Selected extract:
============================================================

I was engaged to a woman who was going through clinical depression/GAD and I had no idea. She could be difficult to be around, but I just wrote it off as her personality. She was off of her medication for awhile and decided to get back on them; also without me knowing. She developed insomnia and was extremely irritable for several months. It put a serious strain on our relationship. I was very frustrated when I found out about all of it, because it would've headed off a lot of arguments had I known that she wasn't feeling well. Or, that she was even struggling with it at all.
When I was first diagnosed 15 years ago I would tell people. Then it usually came back to haunt me.
Now I don't tell anyone about it unless I've known them for several years. Usually they will tell me their son or daughter or spouse has bipolar and I will say, "So do I". They usually don't believe me, but my Seroquel works well enough to hide the symptoms.
However, in a relationship your significant other needs to know.
I once saw this dating show where a guy had 7 girls to choose from. One of the girls said right away she had bipolar and guess what? He picked her! At the end they made a toast to bipolar.

============================================================

Set of tasks:
(1) In the text on disclosing mental illness, how many girls did the man on the dating show have to choose from?
(2) Decide whether each statement agrees with the text on disclosing mental illness, and support each answer with the deciding words from the text. (a) The fiancée went back on her medication without telling the writer. (b) The man on the dating show chose a girl other than the one who said she had bipolar. (c) The person who takes Seroquel now tells new acquaintances about the diagnosis right away.
(3) From the text on disclosing mental illness, extract the stretch from "Now I don't" through "hide the symptoms.".

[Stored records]
============================================================

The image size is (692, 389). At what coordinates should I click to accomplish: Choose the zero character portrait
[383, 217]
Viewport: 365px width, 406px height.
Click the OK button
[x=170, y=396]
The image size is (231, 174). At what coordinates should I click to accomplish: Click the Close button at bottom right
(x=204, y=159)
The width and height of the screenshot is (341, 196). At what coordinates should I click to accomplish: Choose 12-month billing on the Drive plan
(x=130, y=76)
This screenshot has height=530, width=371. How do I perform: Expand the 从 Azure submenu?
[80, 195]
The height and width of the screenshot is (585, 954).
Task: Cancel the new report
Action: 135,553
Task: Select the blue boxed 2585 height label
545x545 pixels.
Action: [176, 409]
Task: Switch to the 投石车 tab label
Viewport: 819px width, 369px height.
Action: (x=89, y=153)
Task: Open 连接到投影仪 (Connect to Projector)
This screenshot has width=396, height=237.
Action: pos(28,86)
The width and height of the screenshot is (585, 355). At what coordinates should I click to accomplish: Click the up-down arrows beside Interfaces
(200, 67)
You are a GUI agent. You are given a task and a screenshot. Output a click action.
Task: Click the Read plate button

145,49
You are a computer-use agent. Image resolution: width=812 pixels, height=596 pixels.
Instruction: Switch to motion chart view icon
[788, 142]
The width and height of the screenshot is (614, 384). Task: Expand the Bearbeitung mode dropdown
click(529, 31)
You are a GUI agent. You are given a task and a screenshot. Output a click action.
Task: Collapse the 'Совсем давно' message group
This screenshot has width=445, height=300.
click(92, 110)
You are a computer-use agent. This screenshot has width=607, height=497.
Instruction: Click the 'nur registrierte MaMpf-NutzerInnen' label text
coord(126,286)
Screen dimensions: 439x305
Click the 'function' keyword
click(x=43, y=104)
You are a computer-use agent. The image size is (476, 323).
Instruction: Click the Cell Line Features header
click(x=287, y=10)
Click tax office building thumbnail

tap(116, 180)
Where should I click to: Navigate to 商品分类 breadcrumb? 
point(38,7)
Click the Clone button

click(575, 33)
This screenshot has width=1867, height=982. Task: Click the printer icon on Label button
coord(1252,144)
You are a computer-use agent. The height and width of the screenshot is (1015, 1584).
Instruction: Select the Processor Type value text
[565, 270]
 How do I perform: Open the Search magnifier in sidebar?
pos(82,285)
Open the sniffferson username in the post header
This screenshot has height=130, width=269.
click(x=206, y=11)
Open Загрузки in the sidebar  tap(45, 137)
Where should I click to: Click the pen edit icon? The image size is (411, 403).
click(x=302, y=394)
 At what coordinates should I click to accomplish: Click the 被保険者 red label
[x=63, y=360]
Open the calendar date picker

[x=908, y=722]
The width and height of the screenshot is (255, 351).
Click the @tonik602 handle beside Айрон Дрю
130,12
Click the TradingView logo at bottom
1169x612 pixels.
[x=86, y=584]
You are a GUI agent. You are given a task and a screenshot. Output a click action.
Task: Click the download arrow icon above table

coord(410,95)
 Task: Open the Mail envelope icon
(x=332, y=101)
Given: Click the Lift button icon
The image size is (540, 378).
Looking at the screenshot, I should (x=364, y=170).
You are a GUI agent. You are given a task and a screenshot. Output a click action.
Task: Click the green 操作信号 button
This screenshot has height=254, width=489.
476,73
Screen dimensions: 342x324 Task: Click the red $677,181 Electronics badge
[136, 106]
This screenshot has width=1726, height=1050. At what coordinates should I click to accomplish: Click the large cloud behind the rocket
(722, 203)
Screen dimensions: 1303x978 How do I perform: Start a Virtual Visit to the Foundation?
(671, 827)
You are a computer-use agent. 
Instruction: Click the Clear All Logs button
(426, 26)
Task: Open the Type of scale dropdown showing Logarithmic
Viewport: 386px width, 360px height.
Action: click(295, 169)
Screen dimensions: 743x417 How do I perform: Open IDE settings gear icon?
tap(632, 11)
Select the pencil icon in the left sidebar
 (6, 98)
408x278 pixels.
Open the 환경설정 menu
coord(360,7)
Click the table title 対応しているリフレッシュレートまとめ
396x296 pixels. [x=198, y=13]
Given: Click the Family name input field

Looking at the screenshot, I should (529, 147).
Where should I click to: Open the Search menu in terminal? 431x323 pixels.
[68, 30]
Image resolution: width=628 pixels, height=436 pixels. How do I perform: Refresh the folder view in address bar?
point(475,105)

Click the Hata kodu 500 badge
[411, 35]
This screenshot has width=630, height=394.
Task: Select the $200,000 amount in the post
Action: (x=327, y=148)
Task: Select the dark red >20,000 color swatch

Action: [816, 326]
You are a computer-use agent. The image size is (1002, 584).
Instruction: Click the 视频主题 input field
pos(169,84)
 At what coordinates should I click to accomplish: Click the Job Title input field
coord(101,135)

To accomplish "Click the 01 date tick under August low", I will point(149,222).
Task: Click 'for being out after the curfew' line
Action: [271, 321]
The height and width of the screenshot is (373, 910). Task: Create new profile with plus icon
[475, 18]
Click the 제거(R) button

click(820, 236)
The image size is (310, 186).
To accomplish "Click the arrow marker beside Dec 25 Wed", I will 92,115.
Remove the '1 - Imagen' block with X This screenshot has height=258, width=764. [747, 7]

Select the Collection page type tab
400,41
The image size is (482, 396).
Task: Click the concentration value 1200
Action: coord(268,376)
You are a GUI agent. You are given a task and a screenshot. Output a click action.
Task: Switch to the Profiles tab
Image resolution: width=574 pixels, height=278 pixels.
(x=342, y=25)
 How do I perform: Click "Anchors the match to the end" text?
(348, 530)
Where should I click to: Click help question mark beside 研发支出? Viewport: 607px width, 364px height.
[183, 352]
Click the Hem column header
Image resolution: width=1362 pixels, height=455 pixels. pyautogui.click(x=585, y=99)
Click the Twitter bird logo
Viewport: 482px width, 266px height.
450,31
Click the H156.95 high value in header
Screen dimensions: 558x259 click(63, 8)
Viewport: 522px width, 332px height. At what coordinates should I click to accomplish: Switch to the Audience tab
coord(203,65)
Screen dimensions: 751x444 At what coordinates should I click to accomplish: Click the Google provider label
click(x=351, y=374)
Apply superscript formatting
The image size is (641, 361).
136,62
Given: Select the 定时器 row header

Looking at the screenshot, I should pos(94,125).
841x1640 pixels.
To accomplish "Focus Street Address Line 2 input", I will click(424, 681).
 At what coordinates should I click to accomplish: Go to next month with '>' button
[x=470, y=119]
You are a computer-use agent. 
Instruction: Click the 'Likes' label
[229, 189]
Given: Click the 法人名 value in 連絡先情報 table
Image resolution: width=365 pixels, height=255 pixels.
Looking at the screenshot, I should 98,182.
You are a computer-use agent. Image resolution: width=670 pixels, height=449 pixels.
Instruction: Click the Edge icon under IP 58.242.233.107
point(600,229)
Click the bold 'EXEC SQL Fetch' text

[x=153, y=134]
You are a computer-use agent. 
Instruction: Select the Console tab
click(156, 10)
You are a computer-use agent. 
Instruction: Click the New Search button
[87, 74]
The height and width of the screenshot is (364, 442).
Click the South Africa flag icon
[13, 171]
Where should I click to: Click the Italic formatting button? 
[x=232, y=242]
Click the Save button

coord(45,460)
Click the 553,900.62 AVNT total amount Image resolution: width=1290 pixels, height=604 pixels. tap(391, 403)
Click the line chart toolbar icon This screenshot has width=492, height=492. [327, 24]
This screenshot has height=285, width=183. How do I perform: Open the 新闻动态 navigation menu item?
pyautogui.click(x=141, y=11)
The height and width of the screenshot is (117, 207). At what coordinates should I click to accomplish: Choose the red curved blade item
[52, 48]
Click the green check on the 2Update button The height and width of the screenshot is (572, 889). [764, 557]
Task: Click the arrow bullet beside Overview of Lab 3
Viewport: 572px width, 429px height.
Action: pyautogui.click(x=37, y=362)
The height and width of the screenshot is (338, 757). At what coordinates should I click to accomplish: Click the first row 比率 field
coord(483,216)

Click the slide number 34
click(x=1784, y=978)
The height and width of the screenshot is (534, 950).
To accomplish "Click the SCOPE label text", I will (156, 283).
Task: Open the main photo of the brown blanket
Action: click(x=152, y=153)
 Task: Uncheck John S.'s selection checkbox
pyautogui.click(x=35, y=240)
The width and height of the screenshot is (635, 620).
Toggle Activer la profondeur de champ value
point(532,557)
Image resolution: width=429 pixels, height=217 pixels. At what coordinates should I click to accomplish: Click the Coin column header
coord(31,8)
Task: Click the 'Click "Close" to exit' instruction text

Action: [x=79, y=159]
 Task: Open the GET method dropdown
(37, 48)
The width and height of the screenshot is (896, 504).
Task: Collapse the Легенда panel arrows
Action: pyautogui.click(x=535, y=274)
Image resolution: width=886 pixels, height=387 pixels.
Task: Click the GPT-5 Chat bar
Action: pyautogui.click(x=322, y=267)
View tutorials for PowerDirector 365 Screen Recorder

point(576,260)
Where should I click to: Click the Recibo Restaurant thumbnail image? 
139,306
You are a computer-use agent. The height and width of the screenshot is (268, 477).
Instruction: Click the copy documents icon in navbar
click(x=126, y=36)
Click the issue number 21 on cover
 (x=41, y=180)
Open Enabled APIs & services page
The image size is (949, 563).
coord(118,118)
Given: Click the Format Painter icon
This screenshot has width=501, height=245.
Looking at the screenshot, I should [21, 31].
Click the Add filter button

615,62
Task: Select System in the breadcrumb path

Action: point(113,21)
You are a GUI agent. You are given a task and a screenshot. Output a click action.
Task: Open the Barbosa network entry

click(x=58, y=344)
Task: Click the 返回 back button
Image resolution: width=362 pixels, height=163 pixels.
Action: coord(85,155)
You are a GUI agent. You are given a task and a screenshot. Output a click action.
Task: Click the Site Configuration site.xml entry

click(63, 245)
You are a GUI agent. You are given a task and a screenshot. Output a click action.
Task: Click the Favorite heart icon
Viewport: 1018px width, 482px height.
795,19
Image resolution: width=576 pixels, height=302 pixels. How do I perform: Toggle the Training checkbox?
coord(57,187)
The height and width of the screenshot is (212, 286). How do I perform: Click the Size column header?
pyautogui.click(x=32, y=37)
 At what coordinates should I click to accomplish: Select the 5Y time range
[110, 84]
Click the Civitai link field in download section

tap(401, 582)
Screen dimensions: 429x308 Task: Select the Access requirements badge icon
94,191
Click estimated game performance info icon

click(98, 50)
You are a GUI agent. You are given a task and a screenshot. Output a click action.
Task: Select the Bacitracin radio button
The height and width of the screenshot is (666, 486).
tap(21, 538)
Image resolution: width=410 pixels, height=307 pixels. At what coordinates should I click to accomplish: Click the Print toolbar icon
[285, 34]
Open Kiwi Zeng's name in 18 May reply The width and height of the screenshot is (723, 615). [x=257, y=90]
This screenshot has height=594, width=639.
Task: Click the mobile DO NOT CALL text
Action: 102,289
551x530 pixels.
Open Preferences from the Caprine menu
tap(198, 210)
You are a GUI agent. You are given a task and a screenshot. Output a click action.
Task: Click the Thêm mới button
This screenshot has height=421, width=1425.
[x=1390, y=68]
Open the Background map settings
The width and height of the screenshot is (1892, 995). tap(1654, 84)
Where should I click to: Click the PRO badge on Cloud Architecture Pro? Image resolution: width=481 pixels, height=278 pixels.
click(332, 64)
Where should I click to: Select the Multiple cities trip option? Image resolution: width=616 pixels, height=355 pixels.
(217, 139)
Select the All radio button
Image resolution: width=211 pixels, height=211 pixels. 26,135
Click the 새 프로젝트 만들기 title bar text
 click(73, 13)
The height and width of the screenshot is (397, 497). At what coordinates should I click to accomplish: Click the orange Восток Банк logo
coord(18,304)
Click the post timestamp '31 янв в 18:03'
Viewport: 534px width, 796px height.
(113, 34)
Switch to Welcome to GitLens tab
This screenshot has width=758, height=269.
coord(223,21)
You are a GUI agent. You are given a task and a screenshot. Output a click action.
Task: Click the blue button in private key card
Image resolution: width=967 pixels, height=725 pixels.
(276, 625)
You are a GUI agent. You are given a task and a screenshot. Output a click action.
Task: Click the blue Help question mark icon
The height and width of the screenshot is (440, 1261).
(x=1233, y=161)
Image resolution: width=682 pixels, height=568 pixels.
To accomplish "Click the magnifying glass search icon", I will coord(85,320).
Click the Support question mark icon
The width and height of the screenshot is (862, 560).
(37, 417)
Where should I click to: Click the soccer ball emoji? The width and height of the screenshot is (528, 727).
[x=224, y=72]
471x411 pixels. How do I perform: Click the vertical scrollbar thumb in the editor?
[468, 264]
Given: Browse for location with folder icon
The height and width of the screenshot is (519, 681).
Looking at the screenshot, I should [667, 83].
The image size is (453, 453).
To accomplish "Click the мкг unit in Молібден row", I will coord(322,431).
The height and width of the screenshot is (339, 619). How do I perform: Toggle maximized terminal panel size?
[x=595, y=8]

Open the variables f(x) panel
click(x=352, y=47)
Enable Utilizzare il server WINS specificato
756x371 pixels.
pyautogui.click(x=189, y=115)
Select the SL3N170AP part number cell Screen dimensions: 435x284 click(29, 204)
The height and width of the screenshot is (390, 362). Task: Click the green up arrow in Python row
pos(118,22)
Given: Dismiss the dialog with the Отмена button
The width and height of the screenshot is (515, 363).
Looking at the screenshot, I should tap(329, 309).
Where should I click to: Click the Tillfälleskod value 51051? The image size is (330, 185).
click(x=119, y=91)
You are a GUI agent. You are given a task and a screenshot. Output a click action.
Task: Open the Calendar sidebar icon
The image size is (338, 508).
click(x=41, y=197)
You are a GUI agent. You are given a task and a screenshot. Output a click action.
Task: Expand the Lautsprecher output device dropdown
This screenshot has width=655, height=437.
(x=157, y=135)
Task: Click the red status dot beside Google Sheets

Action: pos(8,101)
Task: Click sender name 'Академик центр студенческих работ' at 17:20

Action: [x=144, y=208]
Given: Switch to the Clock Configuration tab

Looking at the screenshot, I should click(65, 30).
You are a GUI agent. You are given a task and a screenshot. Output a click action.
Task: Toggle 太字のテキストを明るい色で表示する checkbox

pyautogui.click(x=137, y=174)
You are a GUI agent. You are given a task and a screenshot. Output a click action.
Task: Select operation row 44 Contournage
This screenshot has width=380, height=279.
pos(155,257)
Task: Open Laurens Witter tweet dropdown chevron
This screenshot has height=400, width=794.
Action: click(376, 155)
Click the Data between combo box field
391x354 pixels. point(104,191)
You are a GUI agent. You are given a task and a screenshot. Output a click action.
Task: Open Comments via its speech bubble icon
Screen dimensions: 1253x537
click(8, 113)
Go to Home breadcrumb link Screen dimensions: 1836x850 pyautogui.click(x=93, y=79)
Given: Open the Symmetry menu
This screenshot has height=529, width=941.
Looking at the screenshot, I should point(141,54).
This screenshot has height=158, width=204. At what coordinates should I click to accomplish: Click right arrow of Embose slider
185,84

============================================================

Exercise answers:
(1) Seven.

(2)
(a) Yes: "decided to get back on them; also without me knowing."
(b) No: "He picked her!"
(c) No: "Now I don't tell anyone about it unless I've known them for several years."

(3)
Now I don't tell anyone about it unless I've known them for several years. Usually they will tell me their son or daughter or spouse has bipolar and I will say, "So do I". They usually don't believe me, but my Seroquel works well enough to hide the symptoms.